Christinck hat seinen Wagen am Südwall in Dorsten abgestellt. Jetzt erst mal ein Parkticket ziehen. „Es gibt Kollegen, die halten sich nicht an die Verkehrsbestimmungen. Die gibt es in allen Parteien“, sagt er. Er zieht die Hose hoch. „Wenn ich Vorbild sein will, muss ich mich an die Bestimmungen halten.“ Ein prüfender Blick auf die Plakate. Vielen ist anzusehen, dass sie schon einige Wahlkämpfe mitgemacht haben.
Organisationen liegen ihm
Das erste, das er an einem Laternenmast aufhängt, zeigt ein Kind, das den Bauch einer Schwangeren küsst. „Da gibt es manchmal Aggressionen.
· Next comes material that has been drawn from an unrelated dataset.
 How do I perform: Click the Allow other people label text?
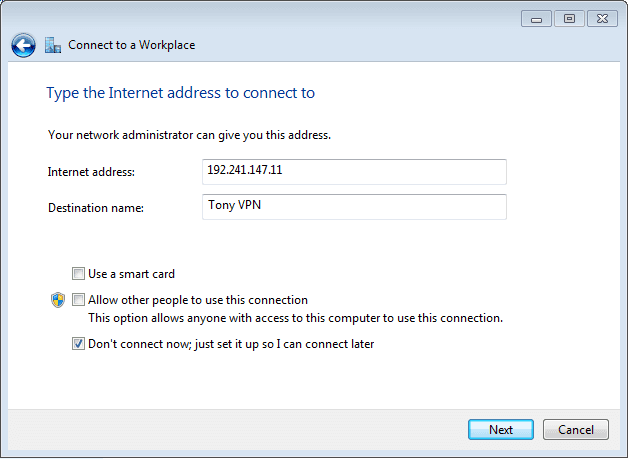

Manche Frauen können oder wollen ja nicht schwanger werden.“ Christinck hat Verständnis dafür. „Wir sind eine liberale Partei. Wir sind auch tolerant gegenüber anderen Formen des Zusammenlebens.“ Es gebe sogar welche in seiner Partei, die bei der Homosexuellen-Parade am Christopher Street Day mitmachen würden. Er nicht. „Ich bin überzeugter Christ und habe meine dezidierte Meinung dazu.“
Weil er Christ ist, hat er auch mal bei der Partei Bibeltreuer Christen (PBC) mitgemacht. War aber nichts, die wollten nur missionieren. Auch beim Zentrum, der ältesten deutschen Partei, war Chris-tinck einmal und bei der SPD und bei der FDP. Organisationen liegen ihm, er ist auch Mitglied im Journalistenverband und in zwei Briefmarkenklubs. Für eine Wählergemeinschaft in Voerde sitzt er als sachkundiger Bürger im Stadtrat. Zeit hat er ja als Rentner.
Elf kleine Parteien
Neben den sechs Parteien, die eine realistische Chance haben, in den Landtag einzuziehen, treten bei der Landtagswahl an: Die Familienpartei, die Tierschutzpartei, das Bündnis für Innovation & Gerechtigkeit (BIG), die ÖDP, die AUF (Arbeit, Umwelt, Familie) zwei Freie-Wähler-Vereinigungen, „Die Partei“, die „Partei der Vernunft“ und die Rechtsaußen von ProNRW und NPD.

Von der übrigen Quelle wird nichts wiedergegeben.